WerWolv / ImHex

🔍 A Hex Editor for Reverse Engineers, Programmers and people who value their retinas when working at 3 AM.
https://imhex.werwolv.net
GNU General Public License v2.0
42.81k stars 1.88k forks source link

[Feature] Custom Encoding String Search #436

Closed madsiur closed 1 week ago

madsiur commented 2 years ago

What feature would you like to see?

I've been using ImHex for romhacking and really like the custom encoding feature. However I'd like to see a string search function for the custom encoding we use. Let's say we use a custom encoding covering all letters, here's a snippet of it:

81=b 8F=o FF=[end]

Searching for the "bob[end]" string would be like searching in hex for 818F81FF.

Thanks again for your awesome work on ImHex!

How will this feature be useful to you and others?

-Custom encoding string search is useful for reverse engineering old games and making fan translations.

Request Type

KillyMXI commented 2 years ago

Would it make sense to write a pattern for that ROM structure? I guess the knowledge about this encoding can be incorporated in the pattern and you will be able to see your strings. (Hmm. Being able to filter pattern data based on value column would be handy then.) Or it might be too much to reverse engineer compared to the goal?

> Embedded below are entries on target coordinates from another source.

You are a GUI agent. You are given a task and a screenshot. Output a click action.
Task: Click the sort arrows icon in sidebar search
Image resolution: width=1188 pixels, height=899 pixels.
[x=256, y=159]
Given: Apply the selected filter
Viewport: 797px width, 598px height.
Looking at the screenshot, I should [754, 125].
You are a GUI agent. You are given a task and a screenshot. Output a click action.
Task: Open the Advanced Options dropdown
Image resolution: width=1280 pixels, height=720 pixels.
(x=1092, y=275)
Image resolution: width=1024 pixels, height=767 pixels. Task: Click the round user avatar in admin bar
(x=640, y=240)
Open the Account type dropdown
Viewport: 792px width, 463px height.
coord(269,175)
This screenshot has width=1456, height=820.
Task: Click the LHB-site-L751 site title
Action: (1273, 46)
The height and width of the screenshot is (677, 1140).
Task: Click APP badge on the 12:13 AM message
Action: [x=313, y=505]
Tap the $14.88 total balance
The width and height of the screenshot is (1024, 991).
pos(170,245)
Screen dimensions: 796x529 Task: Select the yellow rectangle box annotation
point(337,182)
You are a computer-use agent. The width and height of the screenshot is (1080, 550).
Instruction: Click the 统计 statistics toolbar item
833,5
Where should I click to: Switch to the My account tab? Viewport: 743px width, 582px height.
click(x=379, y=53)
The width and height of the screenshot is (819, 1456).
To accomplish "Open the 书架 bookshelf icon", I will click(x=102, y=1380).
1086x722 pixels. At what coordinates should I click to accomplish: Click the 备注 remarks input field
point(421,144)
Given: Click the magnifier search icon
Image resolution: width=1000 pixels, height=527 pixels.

I think what's currently missing is a way to make a custom encoding/decoding in the data processor. There are only a couple very specific decoders at the moment.

I guess a simple byte-to-byte mapping block (or a tool) won't be difficult but I suspect in reality more and more complex encodings will keep coming. Thinking about universal implementation though, not sure what would be the best way to approach it. This is actually where embedded scripting can come in handy...

There were some discussion in Discord about ideas that would allow to use patterns for complex data processing... (Another case with encoded data that requires a layer of indirection/preprocessing.)

And then there needs to be more ways to do something with the produced data in the data processor. I'm not sure yet what "Write" block does - seems unsafe. Display block for short buffers would be handy. A block that can output to a file with given name would be handy (with a way to quick open that file).

A wild idea - A "lens" view parallel and in sync with the hex editor view that will contain the result of the encoding/decoding procedure. Albeit it seems to be difficult to implement, since encoded/decoded data size don't have to match.

madsiur commented 2 years ago

I have not looked at the pattern feature yet but if we can look for strings (or see a list of them) that way then it would probably accomplish the goal. Right now I know where most of the strings are in my ROM so I can just go to those offsets with a custom encoding loaded and see them. There are scenarios where you have some string figured out and a custom enconding reverse engineered but there a others non-located string in the ROM you could find by seaching for text you see in-game.

A hex editor that a lot of translators use is called Windhex, it has custom table support and the feature I first described but it has some downsides so I was hoping ImHex could be a good replacement for it.

Edit: I could see the feature becoming more complex like you described, for example the custom enconding could have some control code for game item names like 1F=[item],1 which would translate as 1F00 to 1FFF. I'm not sure how searching for that as a string would work.

KillyMXI commented 2 years ago

Windhex - https://www.romhacking.net/utilities/291/ - this one?

I haven't started using patterns myself yet. I think you can hardcode the start address for interesting data to avoid reversing the whole structure. And gradually improve from that if needed. It will show all parsed ranges with value preview in a separate window (can select the ranges in the hex view itself from there).

WerWolv commented 2 years ago

Searching in custom encodings shouldn't really be an issue to implement I think. The reason I held off with this originally was because of japanese and other unicode characters which would require special treatment.

I'm definitely up for trying to get it working now

madsiur commented 2 years ago

Windhex - https://www.romhacking.net/utilities/291/ - this one?

Yeah that's the one. What I meant by "downsides" is that it lacks some basic things like copy-paste blocks with ctrl+c and paste-write/paste-insert hotkeys like HxD has.

Searching in custom encodings shouldn't really be an issue to implement I think. The reason I held off with this originally was because of japanese and other unicode characters which would require special treatment.

I'm definitely up for trying to get it working now

Thanks a lot! :)

github-actions[bot] commented 1 month ago

This issue is marked stale as it has been open for 11 months without activity. Please try the latest ImHex version. (Avaiable here: https://imhex.download/ for release and https://imhex.download/#nightly for development version) If the issue persists on the latest version, please make a comment on this issue again

Without response, this issue will be closed in one month.